This project combines a BiSeNet (Face Parsing)-based eyebrow masking technique, MediaPipe Face Landmarker exclusion, LaMa 3-pass recursive inpainting, and a Stable Diffusion Inpainting + Celeb LoRA pipeline. The system naturalizes and translates eyebrows in input images to specific celebrity styles (Go Youn Jung, Shin Se Kyung, Hong Su Zu) with high fidelity and seamless blending.
Follow these steps to set up the environment, configure weights, and run the inference pipeline.
First, clone this repository and create a virtual Python environment:
# Create virtual environment
python -m venv .venv
# Activate virtual environment
source .venv/bin/activate
# Install required packages
pip install -r requirements.txtBefore running inference, you need to download the face parsing model weights. We use BiSeNet to generate initial semantic masks.
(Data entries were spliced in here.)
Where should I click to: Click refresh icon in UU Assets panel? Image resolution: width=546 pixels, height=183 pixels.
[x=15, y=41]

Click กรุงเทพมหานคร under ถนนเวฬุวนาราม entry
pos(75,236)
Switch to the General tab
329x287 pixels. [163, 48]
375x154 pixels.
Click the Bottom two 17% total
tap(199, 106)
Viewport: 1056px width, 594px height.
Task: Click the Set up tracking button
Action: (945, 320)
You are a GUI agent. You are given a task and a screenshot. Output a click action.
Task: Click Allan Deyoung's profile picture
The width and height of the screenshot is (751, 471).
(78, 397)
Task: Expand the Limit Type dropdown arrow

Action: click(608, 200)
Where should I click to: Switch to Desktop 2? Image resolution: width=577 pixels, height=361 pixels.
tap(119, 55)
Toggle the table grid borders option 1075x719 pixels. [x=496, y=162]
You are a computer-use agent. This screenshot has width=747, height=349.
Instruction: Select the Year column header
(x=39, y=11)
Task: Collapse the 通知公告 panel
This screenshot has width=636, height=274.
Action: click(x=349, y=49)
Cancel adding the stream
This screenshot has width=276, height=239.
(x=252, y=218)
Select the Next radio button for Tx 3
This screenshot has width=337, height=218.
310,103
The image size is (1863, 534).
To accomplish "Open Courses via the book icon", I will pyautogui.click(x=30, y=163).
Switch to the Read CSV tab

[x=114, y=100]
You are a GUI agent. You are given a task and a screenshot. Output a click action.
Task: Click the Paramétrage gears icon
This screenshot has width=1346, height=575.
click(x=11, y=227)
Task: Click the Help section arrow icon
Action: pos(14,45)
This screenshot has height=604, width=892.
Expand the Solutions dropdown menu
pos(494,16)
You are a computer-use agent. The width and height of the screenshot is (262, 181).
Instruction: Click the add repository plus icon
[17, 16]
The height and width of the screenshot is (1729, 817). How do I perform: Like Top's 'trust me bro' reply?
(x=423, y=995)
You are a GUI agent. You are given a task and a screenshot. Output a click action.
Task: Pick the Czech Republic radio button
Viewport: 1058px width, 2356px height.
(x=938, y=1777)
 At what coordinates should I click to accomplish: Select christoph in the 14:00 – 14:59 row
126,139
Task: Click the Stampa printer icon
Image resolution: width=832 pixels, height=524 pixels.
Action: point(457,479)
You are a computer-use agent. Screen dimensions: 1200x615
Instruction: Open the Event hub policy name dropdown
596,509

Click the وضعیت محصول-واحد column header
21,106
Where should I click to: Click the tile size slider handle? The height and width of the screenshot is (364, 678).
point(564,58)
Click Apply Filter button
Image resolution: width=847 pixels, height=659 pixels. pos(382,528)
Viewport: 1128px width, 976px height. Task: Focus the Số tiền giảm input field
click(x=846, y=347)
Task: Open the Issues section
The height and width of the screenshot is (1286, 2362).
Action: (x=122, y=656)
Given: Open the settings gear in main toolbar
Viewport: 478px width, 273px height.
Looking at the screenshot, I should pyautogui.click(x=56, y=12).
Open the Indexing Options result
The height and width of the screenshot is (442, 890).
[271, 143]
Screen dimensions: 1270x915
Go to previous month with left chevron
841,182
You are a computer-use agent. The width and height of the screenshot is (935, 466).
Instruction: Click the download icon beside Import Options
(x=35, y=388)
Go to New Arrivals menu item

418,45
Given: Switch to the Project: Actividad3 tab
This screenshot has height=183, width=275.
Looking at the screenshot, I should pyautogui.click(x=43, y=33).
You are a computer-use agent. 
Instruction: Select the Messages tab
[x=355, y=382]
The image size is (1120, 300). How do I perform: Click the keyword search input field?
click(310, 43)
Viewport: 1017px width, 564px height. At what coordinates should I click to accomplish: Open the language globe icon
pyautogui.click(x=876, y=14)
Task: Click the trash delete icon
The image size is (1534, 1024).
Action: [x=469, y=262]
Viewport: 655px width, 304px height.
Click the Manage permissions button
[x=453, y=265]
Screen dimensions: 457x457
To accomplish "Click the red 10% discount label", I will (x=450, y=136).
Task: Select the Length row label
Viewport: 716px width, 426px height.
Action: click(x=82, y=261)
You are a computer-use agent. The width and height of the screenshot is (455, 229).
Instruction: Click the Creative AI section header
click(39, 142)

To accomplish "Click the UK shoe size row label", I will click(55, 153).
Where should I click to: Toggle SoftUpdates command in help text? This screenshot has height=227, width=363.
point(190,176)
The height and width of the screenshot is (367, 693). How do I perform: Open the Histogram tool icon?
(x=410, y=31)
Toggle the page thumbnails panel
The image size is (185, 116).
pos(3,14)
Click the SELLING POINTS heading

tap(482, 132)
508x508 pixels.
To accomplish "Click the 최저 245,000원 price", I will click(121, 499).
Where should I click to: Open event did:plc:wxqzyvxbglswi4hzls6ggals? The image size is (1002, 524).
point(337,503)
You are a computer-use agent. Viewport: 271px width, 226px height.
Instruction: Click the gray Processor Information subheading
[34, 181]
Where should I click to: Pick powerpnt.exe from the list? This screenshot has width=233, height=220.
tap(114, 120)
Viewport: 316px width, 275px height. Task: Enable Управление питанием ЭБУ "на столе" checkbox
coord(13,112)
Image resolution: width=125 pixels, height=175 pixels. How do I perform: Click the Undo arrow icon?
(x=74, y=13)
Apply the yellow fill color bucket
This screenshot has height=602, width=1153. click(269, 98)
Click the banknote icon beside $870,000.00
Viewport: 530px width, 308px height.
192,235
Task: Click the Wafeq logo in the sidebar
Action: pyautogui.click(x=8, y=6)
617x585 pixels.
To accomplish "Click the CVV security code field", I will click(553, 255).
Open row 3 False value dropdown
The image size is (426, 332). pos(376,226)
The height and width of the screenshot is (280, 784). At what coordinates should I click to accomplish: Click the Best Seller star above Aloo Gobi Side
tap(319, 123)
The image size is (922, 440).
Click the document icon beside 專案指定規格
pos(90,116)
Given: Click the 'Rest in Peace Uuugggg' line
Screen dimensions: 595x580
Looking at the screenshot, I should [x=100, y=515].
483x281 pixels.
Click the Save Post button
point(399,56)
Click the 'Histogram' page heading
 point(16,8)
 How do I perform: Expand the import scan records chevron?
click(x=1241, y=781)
# Navigate to the weights directory and execute the download script
cd masking_bisenet/face-parsing
chmod +x download.sh
./download.sh
cd ../..- Verification: Make sure
resnet18.onnxandresnet34.onnxexist inmasking_bisenet/face-parsing/weights/. - Other Models: Stable Diffusion base weights (
emilianJR/epiCRealism) and MediaPipe face landmarker (data/face_landmarker.task) will be downloaded automatically on the first run.
You can run a quick generation with the default actor image and the dataset using:
# Runs the core inference pipeline (default test images)
python pipeline/main.py- The final blended results are saved in the
pipeline/outputs/directory in the format:
result_{image_name}_{celeb_name}_{timestamp}.png
torch(≥ 2.0) &torchvision: Deep learning backend supporting MPS/CUDA hardware acceleration.diffusers(≥ 0.25): Stable Diffusion Inpainting pipeline framework.transformers(≥ 4.30): CLIP Text Encoder loading.peft(≥ 0.6): Loading and applying LoRA adapter models.accelerate: Optimizes model CPU/GPU offloading.safetensors: Safe and fast weight loading format.
opencv-python: Used for mask operations, Canny edge detection, color transfer, and post-processing blending.Pillow: Python Imaging Library for handling PIL and NumPy image conversions.onnxruntime: Runs ONNX inference for the BiSeNet face segmentation model.mediapipe(≥ 0.10): Provides landmark coordinates to construct adaptive exclusion masks around eyes and eyebrows.
simple-lama-inpainting: A lightweight LaMa-based inpainting model for clean eyebrow removal.
ConditionalImageGeneration/
├── pipeline/
│ ├── main.py # 🔥 Core inference pipeline (single entry point)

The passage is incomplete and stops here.